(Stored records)
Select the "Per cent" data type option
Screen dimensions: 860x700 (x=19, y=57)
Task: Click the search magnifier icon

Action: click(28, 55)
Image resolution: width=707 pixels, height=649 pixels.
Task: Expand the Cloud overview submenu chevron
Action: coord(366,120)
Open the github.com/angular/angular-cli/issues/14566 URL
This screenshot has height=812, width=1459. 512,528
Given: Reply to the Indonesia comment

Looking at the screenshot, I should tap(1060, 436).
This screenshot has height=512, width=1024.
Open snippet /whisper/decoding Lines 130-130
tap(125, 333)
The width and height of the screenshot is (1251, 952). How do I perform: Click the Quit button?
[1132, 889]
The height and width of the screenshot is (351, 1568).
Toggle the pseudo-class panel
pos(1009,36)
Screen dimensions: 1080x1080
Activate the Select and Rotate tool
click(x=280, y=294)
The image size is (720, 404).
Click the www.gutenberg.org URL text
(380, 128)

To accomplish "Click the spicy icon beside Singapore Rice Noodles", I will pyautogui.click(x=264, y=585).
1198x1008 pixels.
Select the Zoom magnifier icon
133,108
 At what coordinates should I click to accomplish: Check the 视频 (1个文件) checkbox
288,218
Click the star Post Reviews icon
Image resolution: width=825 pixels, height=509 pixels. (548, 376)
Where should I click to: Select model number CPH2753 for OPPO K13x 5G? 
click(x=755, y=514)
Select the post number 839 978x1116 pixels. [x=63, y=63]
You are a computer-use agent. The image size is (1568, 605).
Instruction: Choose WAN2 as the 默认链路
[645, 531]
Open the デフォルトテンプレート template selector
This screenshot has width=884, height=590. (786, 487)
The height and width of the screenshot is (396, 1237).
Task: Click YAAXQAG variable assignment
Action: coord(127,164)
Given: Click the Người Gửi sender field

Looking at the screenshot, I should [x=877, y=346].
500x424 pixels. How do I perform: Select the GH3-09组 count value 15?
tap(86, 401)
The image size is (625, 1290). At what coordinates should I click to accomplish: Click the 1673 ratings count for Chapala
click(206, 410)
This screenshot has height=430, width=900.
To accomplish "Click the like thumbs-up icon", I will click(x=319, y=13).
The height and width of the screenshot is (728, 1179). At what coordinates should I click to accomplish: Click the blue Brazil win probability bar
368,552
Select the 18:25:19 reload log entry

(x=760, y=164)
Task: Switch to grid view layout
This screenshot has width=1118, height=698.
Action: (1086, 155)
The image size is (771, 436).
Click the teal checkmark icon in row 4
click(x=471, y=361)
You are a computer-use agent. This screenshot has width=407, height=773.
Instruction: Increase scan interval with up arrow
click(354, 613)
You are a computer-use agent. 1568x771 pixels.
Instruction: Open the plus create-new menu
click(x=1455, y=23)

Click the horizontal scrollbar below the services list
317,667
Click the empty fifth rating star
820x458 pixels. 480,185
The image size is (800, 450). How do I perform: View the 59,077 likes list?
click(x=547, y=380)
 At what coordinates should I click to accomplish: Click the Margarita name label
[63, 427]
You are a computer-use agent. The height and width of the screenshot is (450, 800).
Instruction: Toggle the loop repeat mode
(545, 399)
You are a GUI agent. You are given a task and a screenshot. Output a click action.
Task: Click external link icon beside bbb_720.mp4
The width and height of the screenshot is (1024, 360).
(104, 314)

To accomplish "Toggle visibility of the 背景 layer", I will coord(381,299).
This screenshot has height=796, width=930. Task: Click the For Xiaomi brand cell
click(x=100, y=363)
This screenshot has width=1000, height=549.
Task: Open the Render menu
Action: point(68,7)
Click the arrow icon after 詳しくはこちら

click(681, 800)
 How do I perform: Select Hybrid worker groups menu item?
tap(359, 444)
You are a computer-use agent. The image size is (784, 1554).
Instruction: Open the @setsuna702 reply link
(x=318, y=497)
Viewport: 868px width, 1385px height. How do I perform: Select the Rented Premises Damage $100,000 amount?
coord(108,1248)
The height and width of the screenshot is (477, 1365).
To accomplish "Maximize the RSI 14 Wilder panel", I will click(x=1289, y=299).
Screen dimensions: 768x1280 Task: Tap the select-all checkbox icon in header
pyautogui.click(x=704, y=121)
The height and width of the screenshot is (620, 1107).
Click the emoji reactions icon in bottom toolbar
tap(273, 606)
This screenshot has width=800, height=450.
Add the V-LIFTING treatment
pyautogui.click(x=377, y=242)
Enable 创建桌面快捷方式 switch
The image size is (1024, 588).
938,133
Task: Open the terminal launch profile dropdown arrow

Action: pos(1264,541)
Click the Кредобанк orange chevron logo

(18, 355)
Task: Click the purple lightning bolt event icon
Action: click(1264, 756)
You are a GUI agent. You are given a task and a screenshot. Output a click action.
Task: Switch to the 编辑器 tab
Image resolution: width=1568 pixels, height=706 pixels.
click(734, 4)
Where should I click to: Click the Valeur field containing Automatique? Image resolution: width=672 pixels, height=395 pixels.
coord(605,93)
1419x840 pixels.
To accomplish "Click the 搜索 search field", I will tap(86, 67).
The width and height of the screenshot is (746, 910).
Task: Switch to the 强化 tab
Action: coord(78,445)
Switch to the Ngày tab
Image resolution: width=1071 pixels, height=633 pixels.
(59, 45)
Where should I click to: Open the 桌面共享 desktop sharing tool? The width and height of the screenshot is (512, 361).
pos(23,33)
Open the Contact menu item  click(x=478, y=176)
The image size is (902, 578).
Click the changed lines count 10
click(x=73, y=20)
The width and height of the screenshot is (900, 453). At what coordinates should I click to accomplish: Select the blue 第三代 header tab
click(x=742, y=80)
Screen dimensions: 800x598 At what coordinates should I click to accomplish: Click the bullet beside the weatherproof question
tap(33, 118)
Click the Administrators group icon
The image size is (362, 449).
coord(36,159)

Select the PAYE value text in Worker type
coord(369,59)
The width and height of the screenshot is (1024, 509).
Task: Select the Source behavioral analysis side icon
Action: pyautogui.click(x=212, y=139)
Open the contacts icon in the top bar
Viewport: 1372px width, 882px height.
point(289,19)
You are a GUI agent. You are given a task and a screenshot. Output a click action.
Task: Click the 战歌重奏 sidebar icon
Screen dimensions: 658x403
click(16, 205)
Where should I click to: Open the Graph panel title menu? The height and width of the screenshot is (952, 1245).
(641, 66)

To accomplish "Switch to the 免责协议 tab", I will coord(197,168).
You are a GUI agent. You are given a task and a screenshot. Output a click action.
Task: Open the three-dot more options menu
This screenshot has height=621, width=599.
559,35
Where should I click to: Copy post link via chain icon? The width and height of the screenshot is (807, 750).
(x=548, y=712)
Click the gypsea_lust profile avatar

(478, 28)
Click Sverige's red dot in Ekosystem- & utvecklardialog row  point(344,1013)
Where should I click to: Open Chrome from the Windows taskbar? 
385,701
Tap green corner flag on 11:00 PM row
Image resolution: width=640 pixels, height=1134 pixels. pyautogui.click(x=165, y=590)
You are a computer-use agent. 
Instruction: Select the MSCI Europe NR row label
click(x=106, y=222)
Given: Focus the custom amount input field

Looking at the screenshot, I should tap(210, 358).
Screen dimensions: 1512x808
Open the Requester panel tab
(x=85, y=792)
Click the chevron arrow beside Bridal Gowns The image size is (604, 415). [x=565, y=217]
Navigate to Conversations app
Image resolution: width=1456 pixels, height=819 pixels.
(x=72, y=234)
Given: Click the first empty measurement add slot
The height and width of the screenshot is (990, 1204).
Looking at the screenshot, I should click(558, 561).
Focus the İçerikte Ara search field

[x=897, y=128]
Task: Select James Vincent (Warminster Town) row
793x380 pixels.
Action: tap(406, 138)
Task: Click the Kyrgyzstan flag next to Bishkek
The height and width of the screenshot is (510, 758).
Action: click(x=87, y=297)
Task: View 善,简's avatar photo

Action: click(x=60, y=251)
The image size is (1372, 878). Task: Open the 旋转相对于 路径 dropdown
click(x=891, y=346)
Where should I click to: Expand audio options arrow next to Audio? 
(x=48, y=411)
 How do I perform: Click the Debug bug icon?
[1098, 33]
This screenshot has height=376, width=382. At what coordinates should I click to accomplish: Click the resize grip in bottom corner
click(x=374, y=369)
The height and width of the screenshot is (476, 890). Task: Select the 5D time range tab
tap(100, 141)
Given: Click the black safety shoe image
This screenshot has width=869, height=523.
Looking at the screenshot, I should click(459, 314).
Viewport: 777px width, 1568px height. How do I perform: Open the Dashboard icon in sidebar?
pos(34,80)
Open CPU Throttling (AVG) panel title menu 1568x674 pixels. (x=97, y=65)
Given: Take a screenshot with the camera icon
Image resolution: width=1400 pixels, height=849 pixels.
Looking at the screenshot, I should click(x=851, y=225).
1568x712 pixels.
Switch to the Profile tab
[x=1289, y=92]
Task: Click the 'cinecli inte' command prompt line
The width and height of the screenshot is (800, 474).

Problem
In the records above, find each line with the word "computer" and copy it.

Solution below
You are a computer-use agent. The image size is (1568, 605).
You are a computer-use agent. This screenshot has width=407, height=773.
You are a computer-use agent. 1568x771 pixels.
You are a computer-use agent. The height and width of the screenshot is (450, 800).
You are a computer-use agent. The image size is (784, 1554).
You are a computer-use agent. 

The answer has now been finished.